Privacy Act System of Records (SOR). A group of records from which information is retrieved by the name of an individual, or by any number, symbol, or other unique identifier assigned to that individual.
Privacy Breach. A privacy breach is also known as an “incident.” An incident is any adverse event or situation associated with any information collection containing PII that poses a threat to integrity, availability, or confidentiality. An incident may result in or stem from any one of the following: a failure of security controls; an attempted or actual compromise of information; and/or waste, fraud, abuse, loss, or damage of government property or information. Refer to ITS-HBK-1382.05 for specific information on privacy breach.
Privacy Impact Assessment (PIA). In accordance with OMB M-03-22, a PIA “... is an analysis of how information is handled: (i) to ensure handling conforms to applicable legal, regulatory, and policy requirements regarding privacy, (ii) to determine the risks and effects of collecting, maintaining, and disseminating information in identifiable form in an electronic information system, and (iii) to examine and evaluate protections and alternative processes for handling information to mitigate potential privacy risks.”
Refer to ITS-HBK-1382.03-01for additional information on PIAs.

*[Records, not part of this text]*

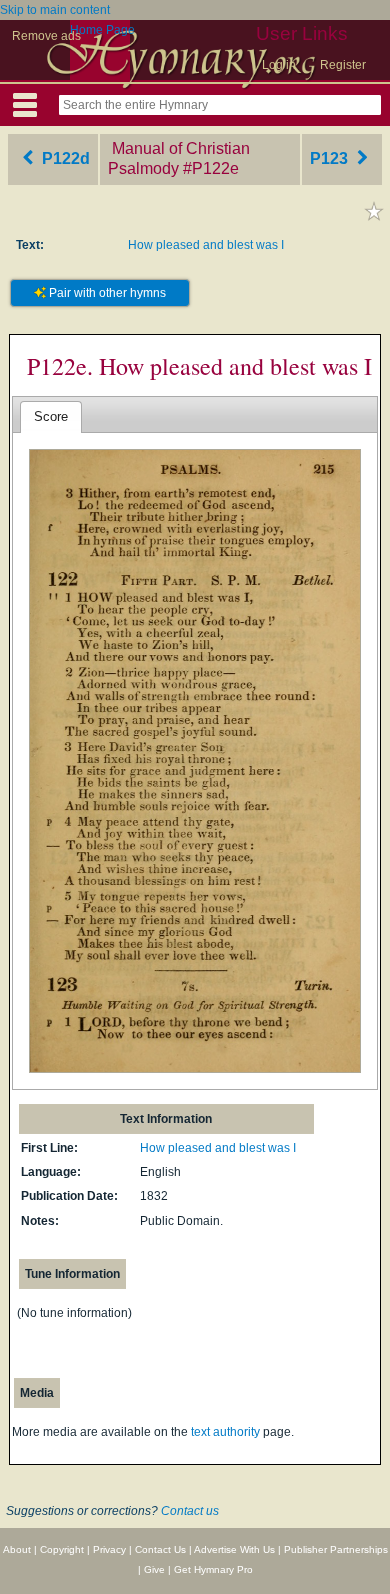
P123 (331, 158)
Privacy (109, 1549)
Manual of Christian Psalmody (179, 159)
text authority (225, 1432)
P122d (64, 158)
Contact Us (160, 1549)
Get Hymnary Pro (213, 1569)
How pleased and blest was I (206, 245)
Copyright (62, 1549)
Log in (279, 65)
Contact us (190, 1511)
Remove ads (46, 36)
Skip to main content (55, 10)
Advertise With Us (234, 1549)
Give (154, 1569)
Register (343, 65)
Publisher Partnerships (336, 1549)
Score (51, 416)
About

Record. The Privacy Act defines a “record” as any individually identifiable set of information that an agency might maintain about a person. Such records may include a wide variety of personal information including, but not limited to, information about education, financial transactions, medical history, criminal history, or employment history.
Sensitive Personally Identifiable Information. This definition is related to incident reporting only as outlined in this NPR. All PII, regardless of whether it is sensitive or non-sensitive, is required to be protected as outlined in this NPR and as defined in OMB M-07-16.
Sensitive PII is a combination of PII elements, which if lost, compromised, or disclosed without authorization could be used to inflict substantial harm, embarrassment, inconvenience, or unfairness to an individual.
Refer to ITS-HBK-1382.03-01 for additional information on the distinction of sensitive versus non-sensitive PII.